> [What the task requires]
Beginning with the line that holds "Instruction: Click the" and ending with the last line, please repeat the entries exactly and omit the pictures.
*** Dataset extract Section Begins ***
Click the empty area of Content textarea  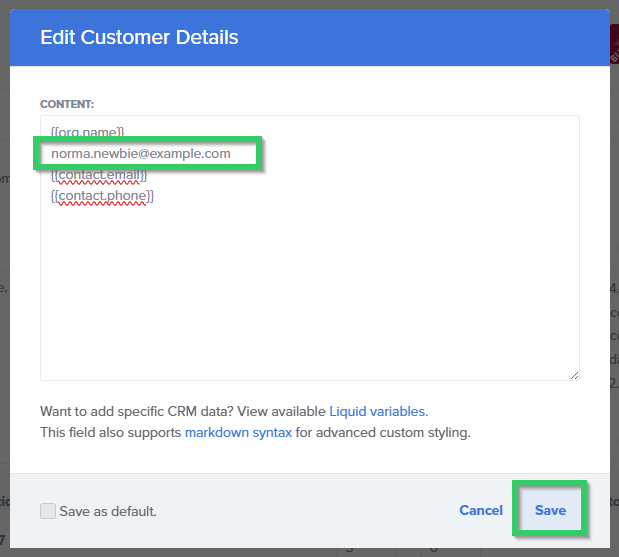[310, 300]
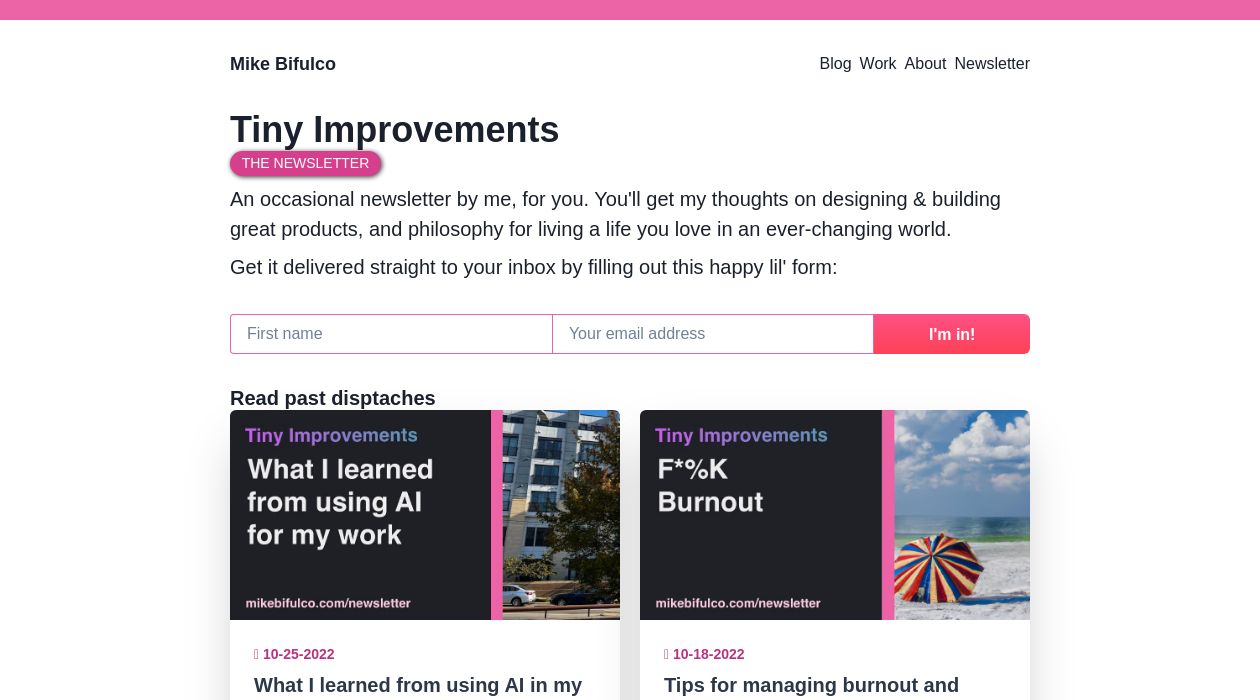Click the First name input field

[391, 334]
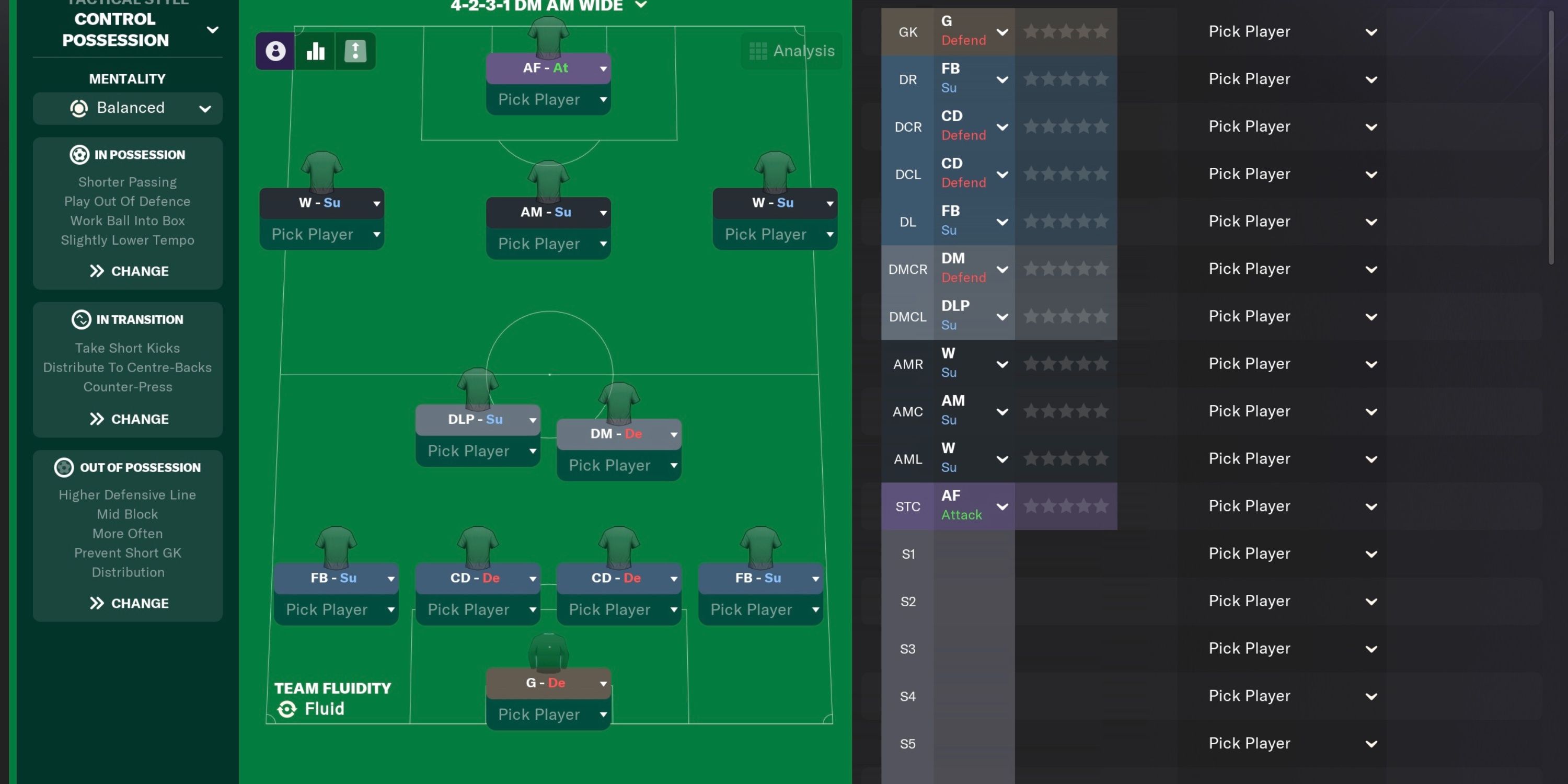Click the player profile icon tab
The image size is (1568, 784).
[x=275, y=51]
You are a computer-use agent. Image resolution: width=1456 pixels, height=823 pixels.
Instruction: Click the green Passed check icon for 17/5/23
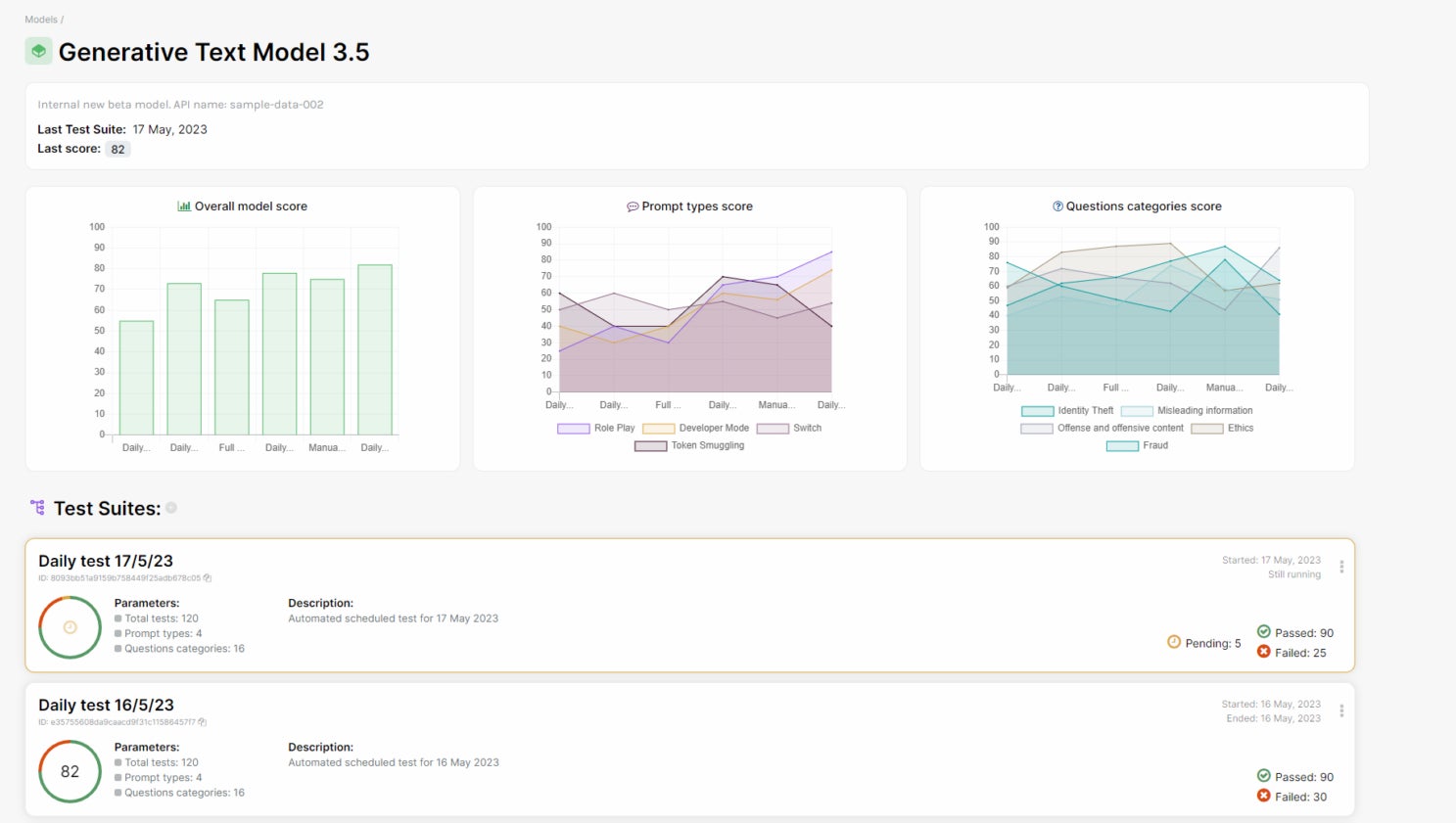(1264, 631)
*** Dataset extract Section Ends ***
> [Answer to this problem]
Instruction: Click the green Passed check icon for 17/5/23
(1264, 631)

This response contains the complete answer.